> [EXERCISE INSTRUCTIONS]
From the records below, print only the part that opens with the line containing "Instruction: Choose the 列表 (List) category" and closes with the line containing "Task: Open document link XSD-190717-03"; omit the pictures.
*** Begin section ***
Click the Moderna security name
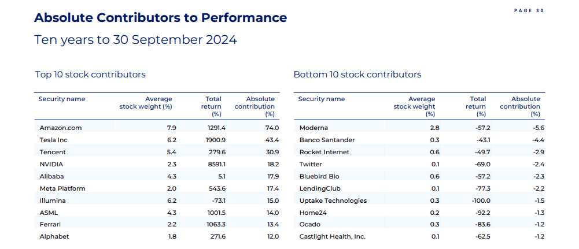Screen dimensions: 579x249 coord(314,128)
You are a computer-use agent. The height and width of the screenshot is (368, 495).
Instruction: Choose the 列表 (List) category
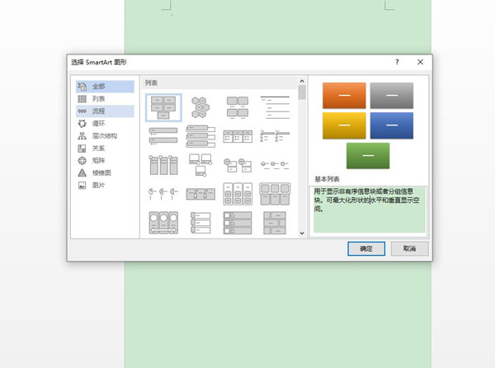99,98
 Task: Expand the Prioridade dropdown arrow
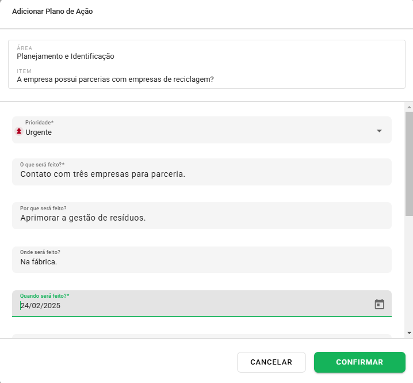pyautogui.click(x=379, y=131)
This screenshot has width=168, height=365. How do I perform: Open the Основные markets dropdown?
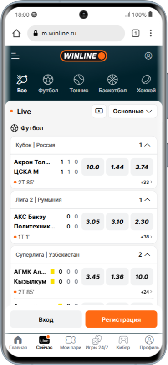click(x=132, y=111)
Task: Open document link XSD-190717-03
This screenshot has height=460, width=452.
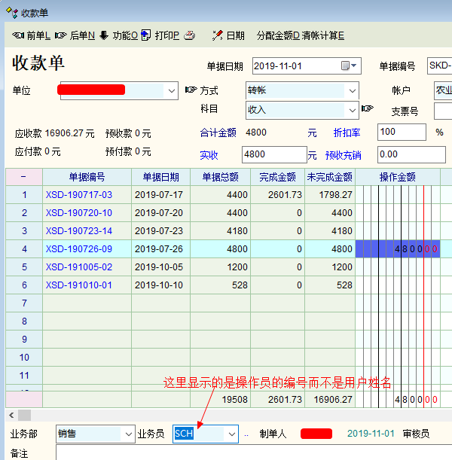Action: click(x=78, y=195)
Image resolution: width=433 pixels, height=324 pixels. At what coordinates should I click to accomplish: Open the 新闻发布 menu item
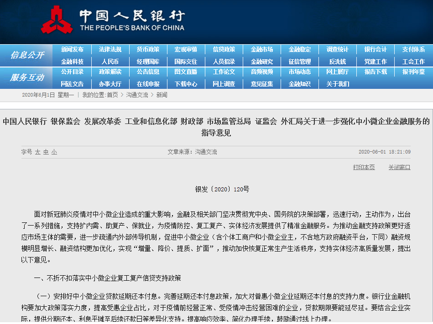[72, 49]
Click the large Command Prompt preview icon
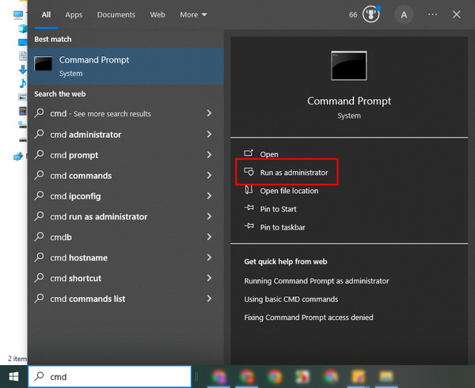475x388 pixels. (x=348, y=67)
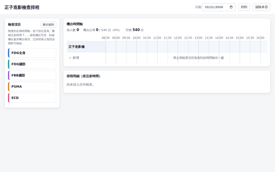Click the 正子造影儀 scanner row label

pyautogui.click(x=76, y=47)
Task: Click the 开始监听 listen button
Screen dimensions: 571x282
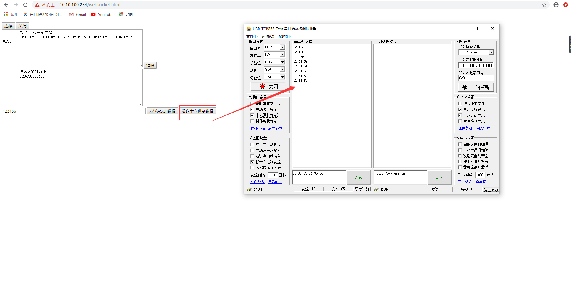Action: [476, 87]
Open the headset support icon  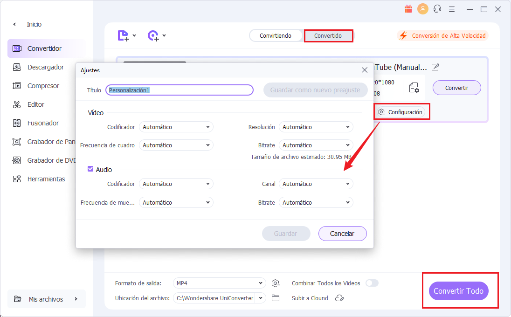tap(437, 9)
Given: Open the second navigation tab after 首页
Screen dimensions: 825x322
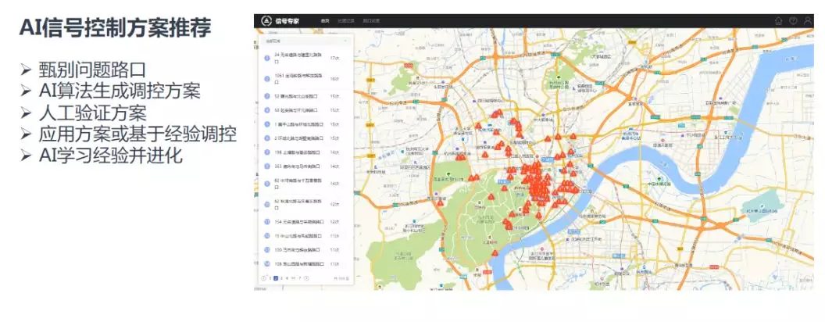Looking at the screenshot, I should [346, 21].
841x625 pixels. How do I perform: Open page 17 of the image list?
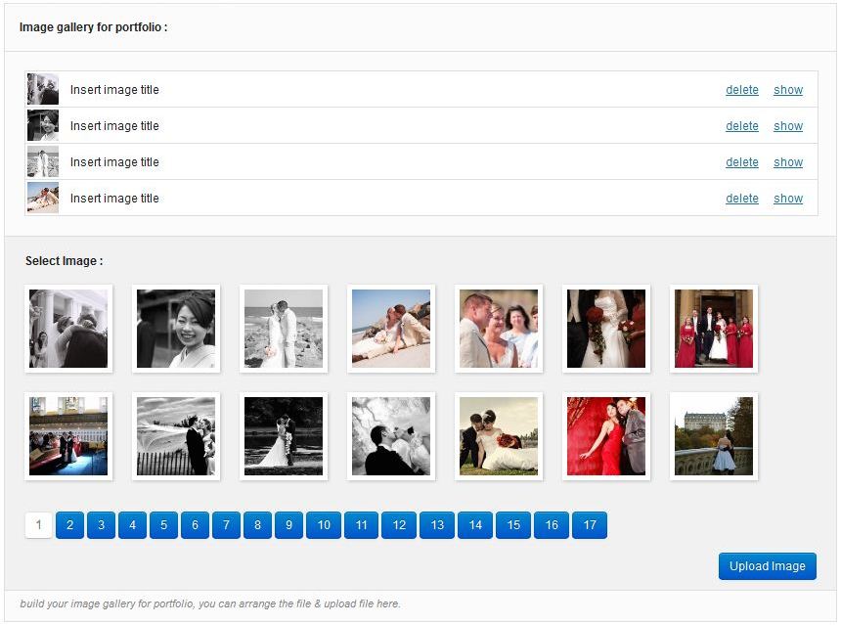[x=590, y=524]
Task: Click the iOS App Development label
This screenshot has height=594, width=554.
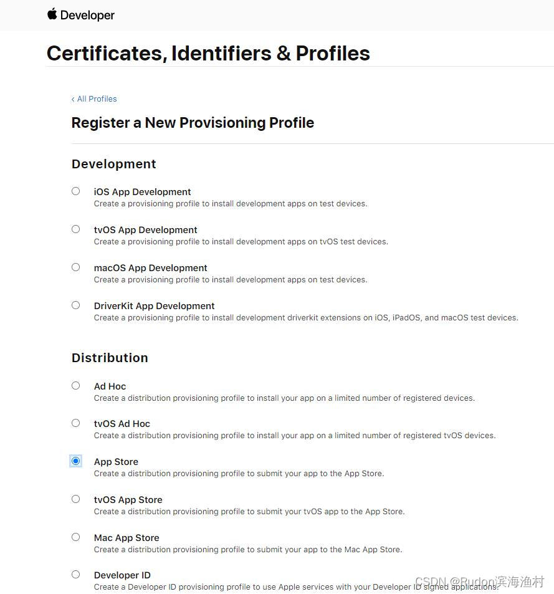Action: pos(142,192)

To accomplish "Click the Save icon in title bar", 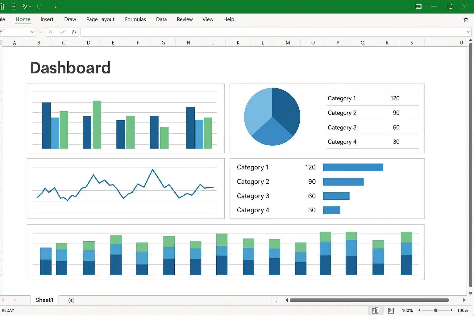I will click(x=14, y=6).
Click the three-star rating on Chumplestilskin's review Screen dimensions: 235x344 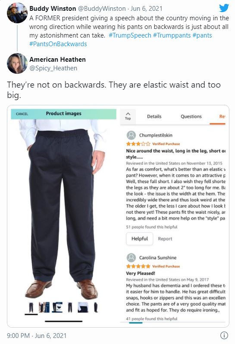click(138, 144)
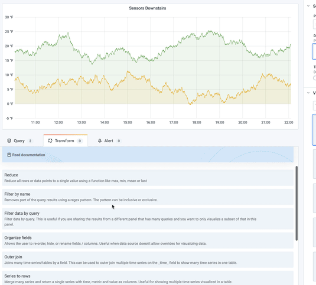This screenshot has height=285, width=316.
Task: Open the Query tab
Action: tap(19, 140)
*** End section ***
> [RESPONSE]
Instruction: Choose the 列表 (List) category
99,98
 Task: Expand the Prioridade dropdown arrow
pyautogui.click(x=379, y=131)
This screenshot has width=168, height=365. How do I perform: Open the Основные markets dropdown?
click(x=132, y=111)
Task: Open document link XSD-190717-03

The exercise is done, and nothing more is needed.